▸ **What you should do**:
Even where a record seems odd, copy it exactly as it appears below.

▸ **Supplied information**:
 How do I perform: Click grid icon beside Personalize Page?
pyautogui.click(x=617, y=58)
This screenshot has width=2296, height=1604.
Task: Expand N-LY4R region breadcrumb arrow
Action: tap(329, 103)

▸ **Expected answer**:
 How do I perform: Click grid icon beside Personalize Page?
pyautogui.click(x=617, y=58)
This screenshot has width=2296, height=1604.
Task: Expand N-LY4R region breadcrumb arrow
Action: tap(329, 103)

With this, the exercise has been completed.